Inga Simpson, author of Mr Wigg
Tell us about your latest creation:
Mr Wigg is the story of the final year of one man’s life. His wife has died and it looks like what’s left of the family property will have to be sold off. He loses himself in his somewhat magical orchard, and spends time cooking with his grandchildren – telling them stories of the Orchard Queen. Despite his age, and Parkinson’s, he begins an ambitious project: to forge a wrought-iron tree.
I grew up on a property in Central West New South Wales, and now live in Queensland’s Sunshine Coast hinterland. I tend to call both “home” though with different meanings.
When you were a kid, what did you want to become? An author?:
An author, closely followed by spy or detective.
What do you consider to be your best work? Why?:
The next novel, the one yet unwritten. At the moment it is all possibility; without flaws.
Describe your writing environment to us – your writing room, desk, etc.; is it ordered or chaotic?:
I write in a studio looking out into bushland though odd-shaped windows – including a circle, which has me feeling a little like a hobbit some days. The interior is reasonably ordered, or starts out that way … But I do accumulate piles of papers and books to be dealt with ‘later’.
When you’re not writing, who/what do you like to read?:
I try to read as widely as possible but tend to read a lot of contemporary Australian fiction, as well as nature writing.

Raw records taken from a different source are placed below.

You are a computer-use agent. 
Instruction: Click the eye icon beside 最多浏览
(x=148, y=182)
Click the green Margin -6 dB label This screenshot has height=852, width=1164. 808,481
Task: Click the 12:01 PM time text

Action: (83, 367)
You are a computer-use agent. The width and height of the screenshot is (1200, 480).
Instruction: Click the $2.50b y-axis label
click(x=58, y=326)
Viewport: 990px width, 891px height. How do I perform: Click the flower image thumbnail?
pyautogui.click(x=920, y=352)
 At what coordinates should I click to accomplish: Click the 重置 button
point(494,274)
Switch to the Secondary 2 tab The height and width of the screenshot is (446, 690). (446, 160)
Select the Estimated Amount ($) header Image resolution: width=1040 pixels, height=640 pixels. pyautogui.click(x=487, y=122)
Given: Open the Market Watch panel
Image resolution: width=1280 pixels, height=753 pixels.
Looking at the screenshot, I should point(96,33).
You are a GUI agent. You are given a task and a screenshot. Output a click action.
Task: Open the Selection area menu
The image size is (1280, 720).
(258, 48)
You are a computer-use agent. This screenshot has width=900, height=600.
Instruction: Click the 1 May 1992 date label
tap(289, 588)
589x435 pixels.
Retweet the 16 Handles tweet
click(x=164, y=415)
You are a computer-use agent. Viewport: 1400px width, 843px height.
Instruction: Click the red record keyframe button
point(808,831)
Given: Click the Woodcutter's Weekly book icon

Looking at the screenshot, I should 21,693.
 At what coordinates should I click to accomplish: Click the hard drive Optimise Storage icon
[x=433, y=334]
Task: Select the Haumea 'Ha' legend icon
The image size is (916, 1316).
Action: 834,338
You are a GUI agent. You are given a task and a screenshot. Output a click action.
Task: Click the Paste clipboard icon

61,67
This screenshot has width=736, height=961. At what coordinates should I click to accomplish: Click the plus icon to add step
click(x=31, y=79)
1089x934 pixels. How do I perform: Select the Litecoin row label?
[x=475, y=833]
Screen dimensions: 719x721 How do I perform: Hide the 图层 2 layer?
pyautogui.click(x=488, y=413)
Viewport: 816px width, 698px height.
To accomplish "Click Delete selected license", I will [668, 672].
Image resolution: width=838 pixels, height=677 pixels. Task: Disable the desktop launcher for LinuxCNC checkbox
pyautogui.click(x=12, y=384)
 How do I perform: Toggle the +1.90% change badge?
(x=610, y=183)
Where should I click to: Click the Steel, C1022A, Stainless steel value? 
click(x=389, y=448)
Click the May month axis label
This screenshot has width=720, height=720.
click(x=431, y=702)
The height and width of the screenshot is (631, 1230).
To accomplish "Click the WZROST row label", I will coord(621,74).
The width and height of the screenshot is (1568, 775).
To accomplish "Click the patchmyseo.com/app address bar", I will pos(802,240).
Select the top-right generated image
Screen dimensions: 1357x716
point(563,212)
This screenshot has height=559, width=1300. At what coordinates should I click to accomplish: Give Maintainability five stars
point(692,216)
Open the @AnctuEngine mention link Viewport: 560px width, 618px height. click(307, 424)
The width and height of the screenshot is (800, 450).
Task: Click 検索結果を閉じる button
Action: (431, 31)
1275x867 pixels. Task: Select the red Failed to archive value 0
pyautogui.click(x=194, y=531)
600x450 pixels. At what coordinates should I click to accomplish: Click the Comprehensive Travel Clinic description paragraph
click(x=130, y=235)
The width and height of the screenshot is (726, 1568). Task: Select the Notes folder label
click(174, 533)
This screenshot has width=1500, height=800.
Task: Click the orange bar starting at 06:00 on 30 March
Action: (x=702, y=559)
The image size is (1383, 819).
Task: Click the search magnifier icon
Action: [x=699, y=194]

What was the defining book(s) of your childhood/schooling?:
Blinky Bill, The Hobbit and The Lord of the Rings, and My Side of the Mountain by Jean Craighead George.
If you were a literary character, who would you be?:
Sam Gribley, from My Side of the Mountain. He runs away and lives in a hollowed-out tree in the Catskill Mountains, befriending a peregrine falcon and becoming entirely self-sufficient, which appeals to me some days.
Apart from books, what do you do in your spare time (surprise us!)?:
Surf, though not as often as I would like lately. Or Trivial Pursuit by the open fire on winter evenings.
What is your favourite food and favourite drink?:
Moroccan lamb and a decent glass of red wine.
Who is your hero? Why?:
Judith Wright. Not only an amazing poet but an uncompromising activist on environmental and Indigenous issues.
Crystal ball time – what is the biggest challenge for the future of books and reading?:
Reminding decision makers and educators of the value the arts, including a national literature, in tough economic times.